И тут, вместо того чтобы учтиво ответить, Поливанов засмеялся. Он смеялся, глядя ей в лицо, понимая, что это и грубо и несправедливо.
– Черт знает что! – сказала она, резко повернулась и ушла.
– Не сердитесь! Мы вымоем! – донесся до нее голос Поливанова. – Что же с ним?
"Сознайся, – сказал он себе, – еще совсем недавно при виде такой женщины ты немедля распустил бы хвост и уж наверняка вечером сидел с ней в ресторане, а потом провожал бы ее домой". А теперь, теперь захлопнулась какая-то створка его души – и все, что прежде кружило ему голову, не то чтобы поблекло, а просто перестало существовать. Что-то было в этой женщине вызывавшее не то улыбку, не то желание пошутить. Ее не хотелось защищать, она сама себя защитит и сама кого захочет обидит. Ее не хотелось спросить: "О чем ты думаешь?" Она не думала ни о чем, что было ему дорого. К ней не хотелось приглядываться, не хотелось попять "кто ты?" – узнав одну такую, знаешь всех. Да…

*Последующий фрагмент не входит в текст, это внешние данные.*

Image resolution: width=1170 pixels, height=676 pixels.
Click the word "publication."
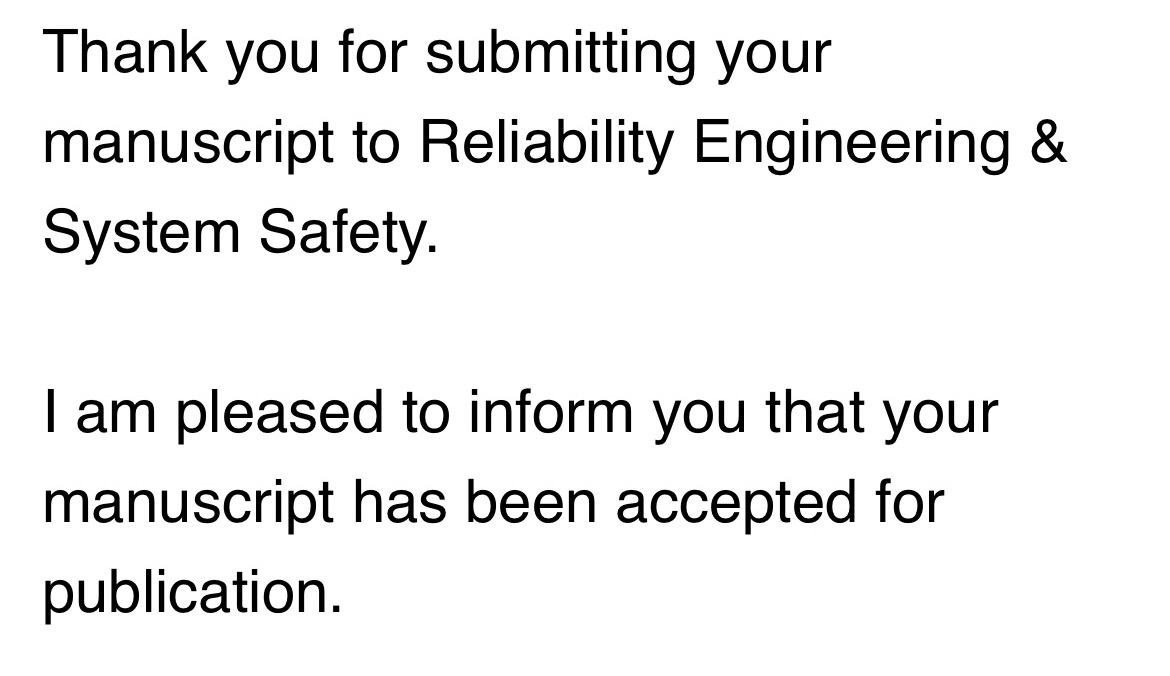coord(193,593)
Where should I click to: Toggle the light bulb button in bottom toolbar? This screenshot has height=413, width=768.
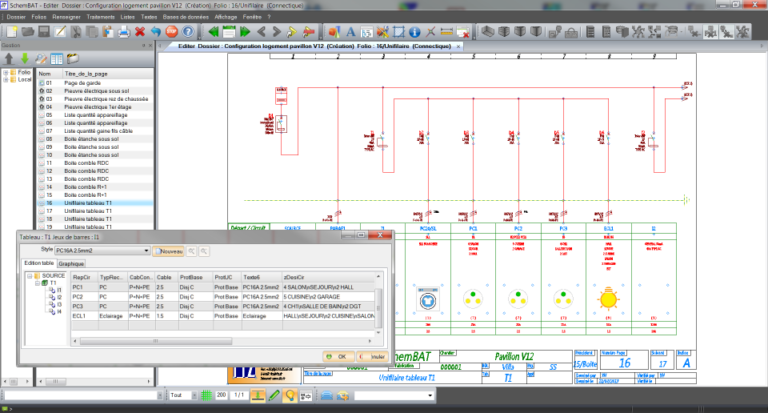290,395
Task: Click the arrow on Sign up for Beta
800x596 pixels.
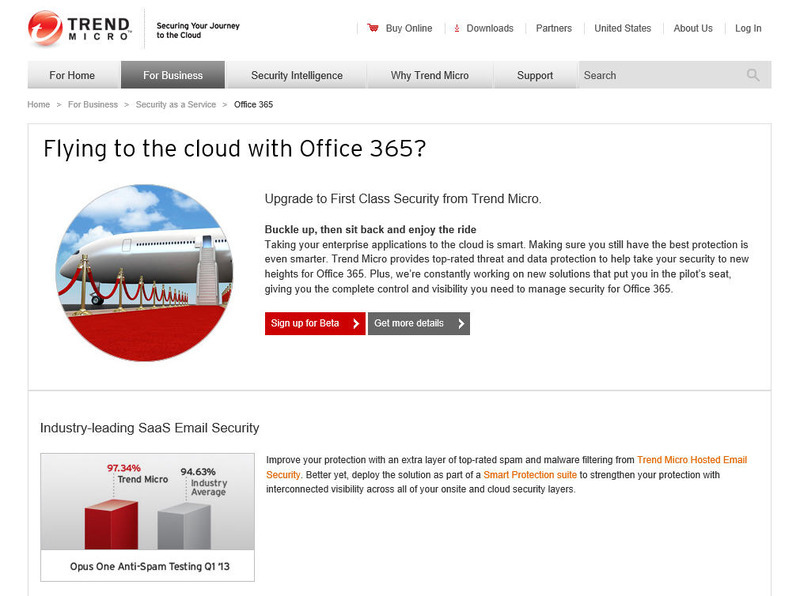Action: (x=356, y=324)
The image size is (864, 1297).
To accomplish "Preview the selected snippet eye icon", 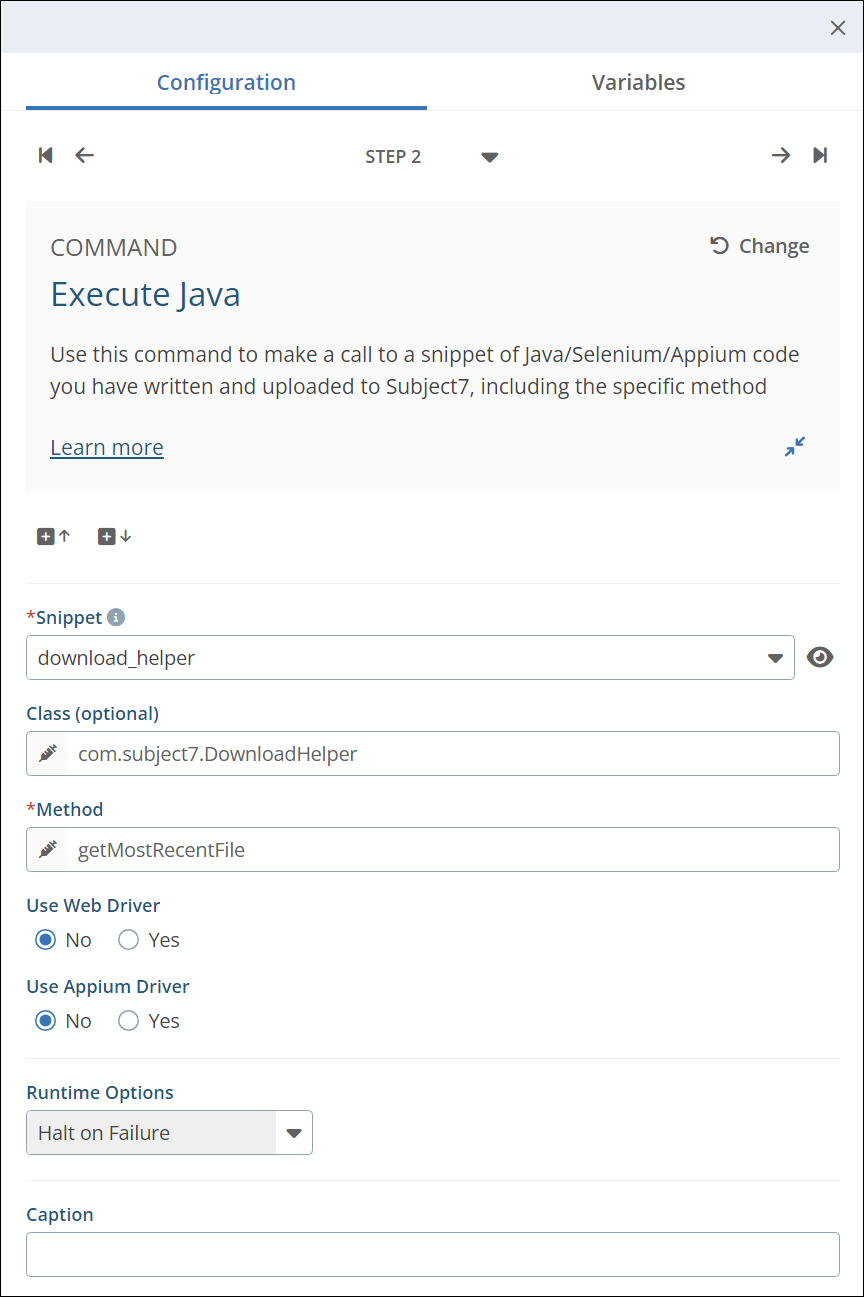I will 820,657.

– Вот это женщина! – сказал Володя, когда затихли в коридоре ее шаги.
А Поливанов и Петр Петрович вздохнули – каждый по-своему. Петр Петрович крякнул с досадой, а Поливанов попел плечами, и все трое продолжали работать.
Вечером дворничиха вымыла в коридоре полы, жильцы стали чертыхаться потише.

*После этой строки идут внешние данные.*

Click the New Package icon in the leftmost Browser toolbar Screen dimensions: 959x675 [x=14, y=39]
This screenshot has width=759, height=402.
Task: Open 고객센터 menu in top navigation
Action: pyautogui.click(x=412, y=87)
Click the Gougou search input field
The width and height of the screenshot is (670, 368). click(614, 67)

…Удивительны были эти минуты, когда после долгого трудового дня Митя, Володя и Петр Петрович подводили итоги: радовались, что исчезла желтизна в углу, или прикладывали руки к жарко нагретому кафелю – печник поработал на славу. А вот и дверь навесили, а вот уже и плинтусы готовы.
В комнате пахло свежей стружкой и, вперемешку с краской, – смолой от новых плинтусов.
Они ужинали квашеной капустой с хлебом. Чай заваривали в кастрюльке и пили его без сахара.
Работа кипела, и эти комнаты, которые, казалось, вовек не привести в порядок, постепенно преображались – и дело дошло до оклейки стен. Но обоев не было, и стены решили красить.
Каждый день в редакции задавали Поливанову один и тот же вопрос:
– Ну, как? Подвигается? Не надо ли помочь? И однажды Митя ответил:
– Олифы нет.
Подготовка стен под масляную краску – работа кропотливая. Поливанову вызвались помогать еще двое. Один – Коля – был свой парень, из отдела иллюстраций, как и Митя, – фотограф: коренастый, круглолицый, веселый. В прошлом электротехник, он тотчас же пообещал сделать своими руками всю проводку.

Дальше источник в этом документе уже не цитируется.